Sociotechnical thinking combines the application of technology with social behaviors. It’s designing the products we interact with in a way that is socially comfortable, usable and relevant to our behavioral needs. Zoom and other meeting tools have been around for a while, but our social customs, practices and expectations (even habits) won’t allow us to fully embrace them. We still want to meet in person, shake hands, be persuasive and present in front of real people, even though it is expensive and maybe even unnecessary.
A shift in social behaviors and innovation
COVID-19 has accelerated the shift in social behaviors of how we meet. We have no choice right now. My business partner, Heather Ramsey, has fully embraced and is very practiced in the remote meeting format, has been doing it for five years, and even with her encouragement I resisted. It’s a new thing I needed to practice, and it has come with some surprising results. My belief was that meeting a person or a group online would be less intimate. But it’s not. I assumed that I would pay less attention. But I don’t. This crisis has accelerated my thinking and behavior 10 years forward, and to meet a client over Zoom is something I now look forward to.
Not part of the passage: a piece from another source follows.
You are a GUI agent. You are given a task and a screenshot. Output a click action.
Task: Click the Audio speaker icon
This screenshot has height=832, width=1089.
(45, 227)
Innovation has substantially increased. Watching organizations pull together these last few months, innovating new products and methods, under a lot of uncertainty and stress is impressive. From Chambers of Commerce offering relevant programs, information and services to their members in a seamless way, to the banks processing PPP loans and still accommodating customer needs – all virtually. Some industries will continue to struggle as our whole society adjusts, but they are in the fight and innovating. This agility to change will not go away. We likely are adapting to a culture with less noise and more meaning, less process and more value while we let go of old customs and habits to do commerce. Theses shifts would have eventually happened but have significantly accelerated.
A lesson from history
After the 1918 Spanish flu, society realized that we are truly a community and we do not exist independently. Your health is my health, and my kids’ health. I gain advantage if you stay healthy, so I wear a mask to protect you. I gain advantage if you have access to healthcare, a dentist, cures and medicines. This means more emphasis on science and research, processes that get them approved, manufacturing, and again, exponential leaps in technology.
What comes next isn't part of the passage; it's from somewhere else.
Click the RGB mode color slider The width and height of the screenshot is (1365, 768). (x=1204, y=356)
While I am not optimistic that our divisions and politics will change, and history tells us that during these pandemics, divisions get wider. I am optimistic that our organizations large and small will meet the challenge and force political trends forward. This will likely advance the quality of information as good information has become ever more important. Universities have been evolving towards newer delivery models, and this shift will likely accelerate. How we organize within our companies will change to be more purposeful and deliberate, requiring good relationships and personal communications. Changes are imperative.
My travel has been curtailed, as have my hours in the office. I might even say I am more productive, efficient and balanced. There is a calmness even though anxiety of the future sits with us all. We are forced to think about our routines and activities, what we consume and what we want to spend more time focused on. There is time to experiment, improve and connect with others in a deeper way. It’s all there, everything we were hoping for our future.
I am not just being optimistic. There is a lot of pain and sacrifice – and more to come. We will be defined by it, but we can have some control of things. We can take stock and make decisions even though they are hard. As Victor Frankl, the author of Man’s Search for Meaning, said “When we are no longer able to change a situation, we are challenged to change ourselves.” History is helping and accelerating change.